From the TUC

Manufacturing security – TUC and CBI on same page

10 Aug 2011, by in Environment

The CBI’s report Protecting the UK’s foundations: A blueprint for energy-intensive industries, calls for the same sort of proposals that the TUC has been pressing for with the Energy Intensive’s Users Group. It wants a fair exemption from the carbon floor price, and support further development of energy efficiency technologies. Government needs to act swiftly to ensure the global competitiveness of the UK’s most energy-intensive manufacturers is not undermined by rising costs and climate change and energy policies. It’s uncannily like the TUC/EIUG studies, especially our last one, Technology innovation.  

Protecting the UK’s foundations: a blueprint for energy-intensive industries, argues that these companies form a crucial part of the manufacturing and supply chain and will play a key role in tackling climate change. Energy-intensive companies also employ 225,000 people in the UK and account for one percent of annual GDP (£15bn).

But the carbon floor price is making it increasingly uncompetitive for the most energy-intensive users to remain in the UK, and the CBI is calling on the Government to consider exempting these firms from the tax.

Katja Hall, CBI Chief Policy Director, said:

“Energy intensive industries underpin the UK’s manufacturing sector, making products as diverse as the steel and chemicals needed for wind turbines and low-rolling resistance tyres.

“The Government is in serious danger of throwing out the baby with the bathwater if it continues to pile new costs onto industries that are responsible for hundreds of thousands of jobs and bring in £15bn to the UK economy every year.

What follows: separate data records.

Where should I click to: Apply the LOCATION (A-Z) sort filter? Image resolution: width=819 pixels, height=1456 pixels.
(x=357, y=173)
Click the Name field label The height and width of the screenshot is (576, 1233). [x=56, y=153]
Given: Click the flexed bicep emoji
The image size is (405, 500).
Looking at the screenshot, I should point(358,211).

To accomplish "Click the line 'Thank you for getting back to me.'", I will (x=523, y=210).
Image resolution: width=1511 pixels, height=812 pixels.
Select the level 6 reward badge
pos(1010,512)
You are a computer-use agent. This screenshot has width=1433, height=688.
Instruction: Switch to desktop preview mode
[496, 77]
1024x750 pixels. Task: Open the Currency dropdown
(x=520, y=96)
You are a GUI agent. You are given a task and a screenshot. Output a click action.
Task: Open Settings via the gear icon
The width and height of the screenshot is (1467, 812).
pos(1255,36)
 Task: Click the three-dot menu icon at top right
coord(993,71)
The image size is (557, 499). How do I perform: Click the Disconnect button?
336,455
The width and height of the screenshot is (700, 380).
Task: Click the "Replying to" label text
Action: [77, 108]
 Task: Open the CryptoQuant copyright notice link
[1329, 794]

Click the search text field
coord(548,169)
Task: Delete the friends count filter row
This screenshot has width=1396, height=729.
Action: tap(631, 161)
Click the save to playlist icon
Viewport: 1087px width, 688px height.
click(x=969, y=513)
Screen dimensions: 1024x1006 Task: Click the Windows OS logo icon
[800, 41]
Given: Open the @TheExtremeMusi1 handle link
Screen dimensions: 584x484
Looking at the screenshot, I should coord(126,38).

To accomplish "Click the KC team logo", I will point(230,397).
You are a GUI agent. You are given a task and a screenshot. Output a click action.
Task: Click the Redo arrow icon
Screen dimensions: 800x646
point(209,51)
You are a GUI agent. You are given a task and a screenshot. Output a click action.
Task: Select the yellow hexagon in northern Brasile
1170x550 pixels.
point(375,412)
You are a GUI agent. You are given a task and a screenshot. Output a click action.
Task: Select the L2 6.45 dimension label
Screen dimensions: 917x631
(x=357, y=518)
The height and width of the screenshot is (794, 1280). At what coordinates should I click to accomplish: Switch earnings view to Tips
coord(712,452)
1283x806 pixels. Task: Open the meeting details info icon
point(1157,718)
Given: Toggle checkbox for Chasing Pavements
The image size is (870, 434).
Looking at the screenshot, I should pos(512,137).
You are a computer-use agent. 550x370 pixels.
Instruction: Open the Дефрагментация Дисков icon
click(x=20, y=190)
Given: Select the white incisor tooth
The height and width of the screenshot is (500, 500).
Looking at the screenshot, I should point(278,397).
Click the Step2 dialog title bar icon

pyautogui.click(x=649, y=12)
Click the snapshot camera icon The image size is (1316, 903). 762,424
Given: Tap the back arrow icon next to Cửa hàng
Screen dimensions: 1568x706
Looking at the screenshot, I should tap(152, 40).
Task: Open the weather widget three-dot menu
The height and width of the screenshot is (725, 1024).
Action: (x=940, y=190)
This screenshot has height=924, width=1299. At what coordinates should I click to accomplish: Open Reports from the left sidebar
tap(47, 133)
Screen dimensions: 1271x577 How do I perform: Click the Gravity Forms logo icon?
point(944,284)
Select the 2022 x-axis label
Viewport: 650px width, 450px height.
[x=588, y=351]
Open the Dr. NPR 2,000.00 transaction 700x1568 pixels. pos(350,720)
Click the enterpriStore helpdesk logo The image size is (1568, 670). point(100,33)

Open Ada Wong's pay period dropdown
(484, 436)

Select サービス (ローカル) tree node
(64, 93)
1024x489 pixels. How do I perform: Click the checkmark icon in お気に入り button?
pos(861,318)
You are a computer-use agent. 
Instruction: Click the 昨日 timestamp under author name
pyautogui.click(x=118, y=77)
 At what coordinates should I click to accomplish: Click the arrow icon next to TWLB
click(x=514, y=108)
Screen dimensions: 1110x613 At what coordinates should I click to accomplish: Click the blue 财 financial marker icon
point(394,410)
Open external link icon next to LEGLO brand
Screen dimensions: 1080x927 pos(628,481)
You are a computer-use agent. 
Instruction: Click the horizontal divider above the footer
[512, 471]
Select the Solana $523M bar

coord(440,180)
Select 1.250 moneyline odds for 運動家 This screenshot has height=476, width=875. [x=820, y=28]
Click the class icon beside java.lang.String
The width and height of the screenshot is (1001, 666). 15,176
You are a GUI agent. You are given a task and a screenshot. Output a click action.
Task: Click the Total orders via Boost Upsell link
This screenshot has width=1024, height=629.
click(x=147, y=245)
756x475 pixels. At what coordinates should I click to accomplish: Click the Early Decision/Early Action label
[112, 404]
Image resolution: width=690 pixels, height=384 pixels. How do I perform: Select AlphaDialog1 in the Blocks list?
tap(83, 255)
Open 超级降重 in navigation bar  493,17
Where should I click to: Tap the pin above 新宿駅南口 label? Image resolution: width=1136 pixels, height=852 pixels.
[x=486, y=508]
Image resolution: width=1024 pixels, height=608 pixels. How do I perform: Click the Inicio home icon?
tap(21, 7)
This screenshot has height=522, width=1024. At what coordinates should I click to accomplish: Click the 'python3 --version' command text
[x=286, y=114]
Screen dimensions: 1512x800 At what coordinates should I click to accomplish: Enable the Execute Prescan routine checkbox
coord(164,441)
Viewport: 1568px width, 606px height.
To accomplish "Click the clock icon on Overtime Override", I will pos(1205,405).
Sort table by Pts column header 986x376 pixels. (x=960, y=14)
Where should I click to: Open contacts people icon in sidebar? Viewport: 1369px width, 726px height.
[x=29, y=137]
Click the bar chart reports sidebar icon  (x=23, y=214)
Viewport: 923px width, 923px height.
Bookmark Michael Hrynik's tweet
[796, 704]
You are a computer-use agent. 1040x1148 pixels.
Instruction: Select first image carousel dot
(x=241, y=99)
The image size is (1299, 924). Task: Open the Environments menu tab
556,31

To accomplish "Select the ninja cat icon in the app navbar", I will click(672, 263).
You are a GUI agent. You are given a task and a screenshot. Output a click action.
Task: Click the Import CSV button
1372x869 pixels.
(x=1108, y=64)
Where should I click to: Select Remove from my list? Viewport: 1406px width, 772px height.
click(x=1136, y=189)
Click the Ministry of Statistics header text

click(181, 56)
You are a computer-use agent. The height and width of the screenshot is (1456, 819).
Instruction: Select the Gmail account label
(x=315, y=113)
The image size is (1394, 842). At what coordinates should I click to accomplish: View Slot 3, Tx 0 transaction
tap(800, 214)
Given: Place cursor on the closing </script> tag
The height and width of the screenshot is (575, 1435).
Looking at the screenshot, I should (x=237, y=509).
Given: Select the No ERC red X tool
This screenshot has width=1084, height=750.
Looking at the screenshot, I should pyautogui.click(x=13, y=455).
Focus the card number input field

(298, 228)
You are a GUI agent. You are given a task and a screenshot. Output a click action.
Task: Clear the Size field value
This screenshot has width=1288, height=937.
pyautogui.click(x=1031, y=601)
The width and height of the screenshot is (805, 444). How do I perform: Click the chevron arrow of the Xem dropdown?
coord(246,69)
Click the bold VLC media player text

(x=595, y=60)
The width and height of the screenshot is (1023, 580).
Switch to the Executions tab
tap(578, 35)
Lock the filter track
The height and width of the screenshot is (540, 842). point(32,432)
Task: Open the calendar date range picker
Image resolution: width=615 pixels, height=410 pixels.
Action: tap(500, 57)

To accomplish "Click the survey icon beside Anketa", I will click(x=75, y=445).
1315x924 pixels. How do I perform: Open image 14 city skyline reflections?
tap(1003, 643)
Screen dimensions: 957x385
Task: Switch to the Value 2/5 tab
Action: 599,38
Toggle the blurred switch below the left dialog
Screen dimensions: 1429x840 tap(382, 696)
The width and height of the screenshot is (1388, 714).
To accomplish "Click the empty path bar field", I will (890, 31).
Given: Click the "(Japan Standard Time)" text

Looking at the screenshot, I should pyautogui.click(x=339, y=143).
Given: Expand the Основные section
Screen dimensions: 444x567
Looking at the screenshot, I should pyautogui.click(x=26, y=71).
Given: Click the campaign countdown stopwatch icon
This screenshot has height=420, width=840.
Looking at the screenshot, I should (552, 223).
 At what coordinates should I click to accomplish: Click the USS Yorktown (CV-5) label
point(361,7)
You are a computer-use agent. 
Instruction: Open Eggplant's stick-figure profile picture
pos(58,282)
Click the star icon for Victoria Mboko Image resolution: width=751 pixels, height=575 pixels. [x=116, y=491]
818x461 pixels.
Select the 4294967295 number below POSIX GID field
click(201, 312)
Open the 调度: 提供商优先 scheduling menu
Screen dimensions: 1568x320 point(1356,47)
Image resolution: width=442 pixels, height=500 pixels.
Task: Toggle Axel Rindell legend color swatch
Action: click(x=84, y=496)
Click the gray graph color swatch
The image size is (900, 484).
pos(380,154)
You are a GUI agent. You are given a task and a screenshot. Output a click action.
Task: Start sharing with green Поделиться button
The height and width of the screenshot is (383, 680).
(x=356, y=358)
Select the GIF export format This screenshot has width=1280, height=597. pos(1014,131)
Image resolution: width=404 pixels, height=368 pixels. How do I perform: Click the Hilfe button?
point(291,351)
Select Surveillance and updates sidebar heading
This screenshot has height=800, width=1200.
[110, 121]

“Businesses accept that they must share the cost of moving to a low-carbon economy, but we simply cannot afford to price out this vital sector. The Government must ensure its autumn energy strategy looks at ways of exempting companies most at risk from the carbon floor price, while encouraging them to be as energy efficient as possible and use new technology to reduce emissions further.

“Unless the Government acts swiftly, there’s a real risk that these companies will decide it’s not cost effective to remain in the UK and simply relocate elsewhere.”

The CBI welcomed the Government’s recent impact assessment on its energy and climate change policies but argued it should go further. Rattled by criticism from industry and trade unions that it lacked a strategy for the energy intensive industries, the Government has set up a task group to produce a “policy package” by the end of the year.

The government is taking this seriously – at last. Environment Minister Greg Barker told the TUC’s annual climate conference in July that “decarbonisation mustn’t mean deindustrialisation”. He wanted to see a “new industrial coherence in climate change policy”. We must make things in the UK, the Minister argued.